Nicht vergessen hat die indische Bevölkerung auch die schweren Übergriffe gegen die kleine Minderheit der Christen (2,5 Prozent der eine Milliarde Einwohner, 82 Prozent sind Hindus, 12 Prozent Muslime) im vorigen Jahr. Kirchen und Friedhöfe wurden geschändet, Nonnen vergewaltigt, Bibeln zerstört und ein australischer Missionar mit seinen beiden Söhnen getötet. Als Höchstrichter jüngst zu dem Schluß kamen, daß dieser Mord zwar Fanatikern zuzuschreiben sei, aber keine Verbindung zu einer politischen Partei hergestellt werden könne, gab es empörte Kommentare in den führenden Medien und Aufregung unter einem Teil der Intelligenz.

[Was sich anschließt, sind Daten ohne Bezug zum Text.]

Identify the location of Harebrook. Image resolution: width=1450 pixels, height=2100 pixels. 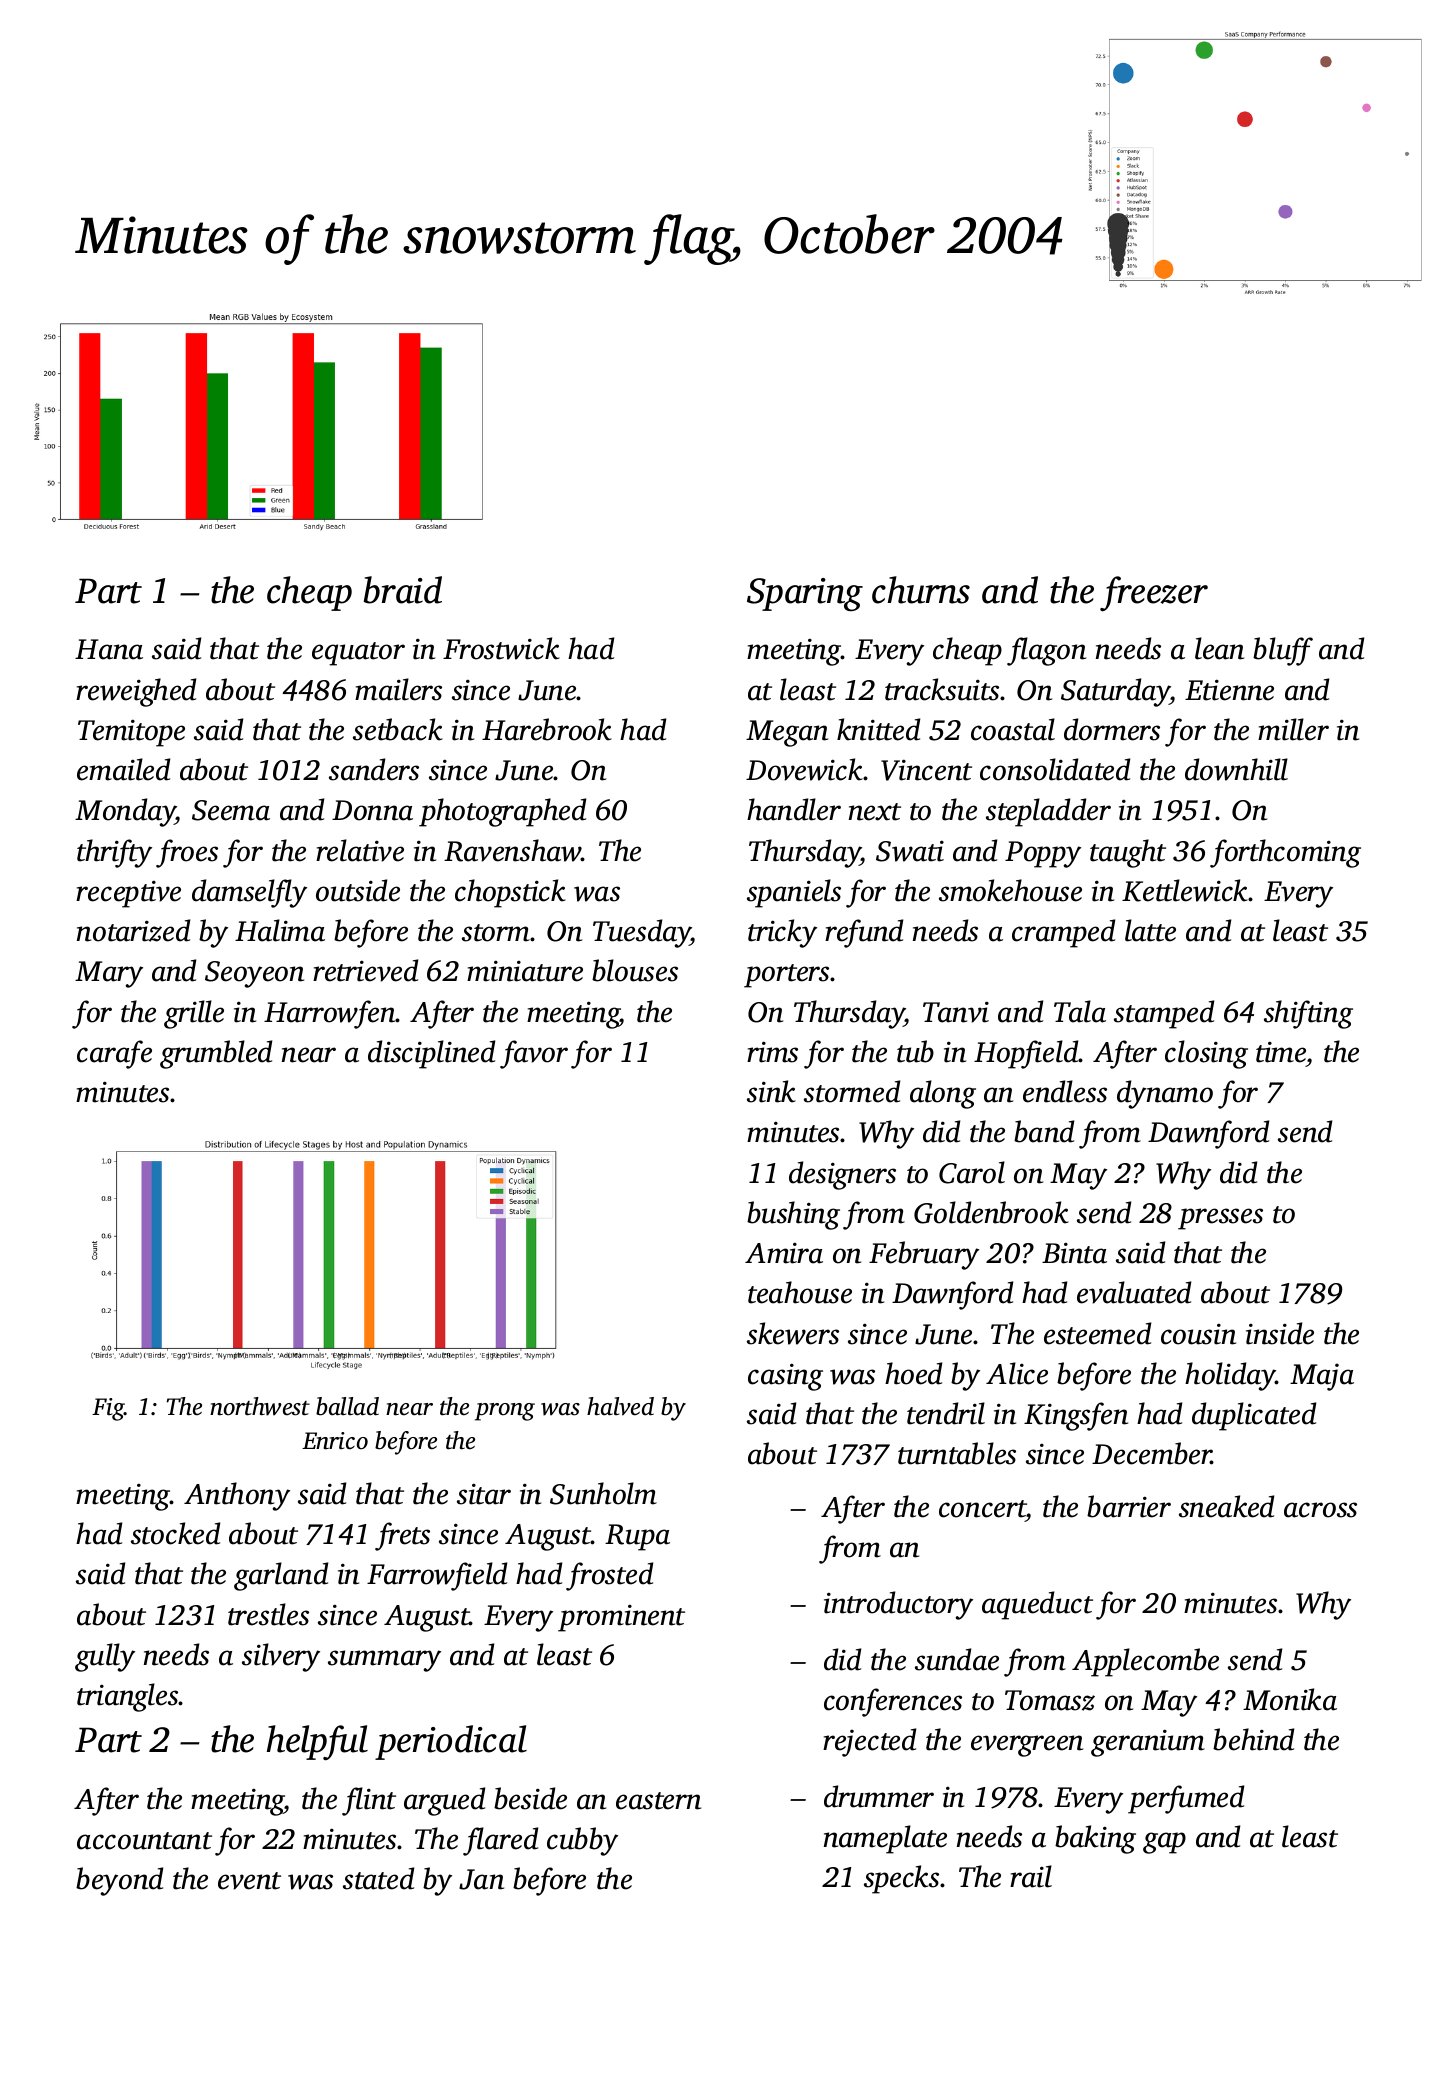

Gewalt gegen Christen Doch im Wahlkampf spielt das Thema keine Rolle. Umfragen haben vielmehr ergeben, daß die meisten Inder mit den Beziehungen zwischen den Religionsgemeinschaften unter der bisherigen Regierung Vajpayee zufrieden sind. Damit aber, betont der Autor und Kommentator Inder Malhotra, "meinen die Menschen in erster Linie das Verhältnis zwischen Hindus und Muslimen.

Die Christen, Parsen und andere kleinere Gruppen sind in ihrem Denken nicht so präsent, gibt es doch in der Regel mit ihnen keine gröberen Konflikte." Als "Verirrung" werde daher von vielen die Welle der Gewalt gegen die Christen abgetan, wobei dies natürlich vor dem Hintergrund der extrem blutigen jüngeren Geschichte des Subkontinents zu sehen sei.

Zwischen Hindus und Muslimen aber hat es, abgesehen von einigen kleineren Zwischenfällen, keine Ausschreitungen im vergangenen Jahr gegeben. Viel schlimmer ging es da immer wieder unter Kabinetten der Kongreßpartei her, die Indien 45 der bisher 52 Jahre Unabhängigkeit regierte. Auch als die Moschee von Ayodhya zerstört wurde, war der Kongreß, damals unter Premier Narasinha Rao, in Neu Delhi an der Macht.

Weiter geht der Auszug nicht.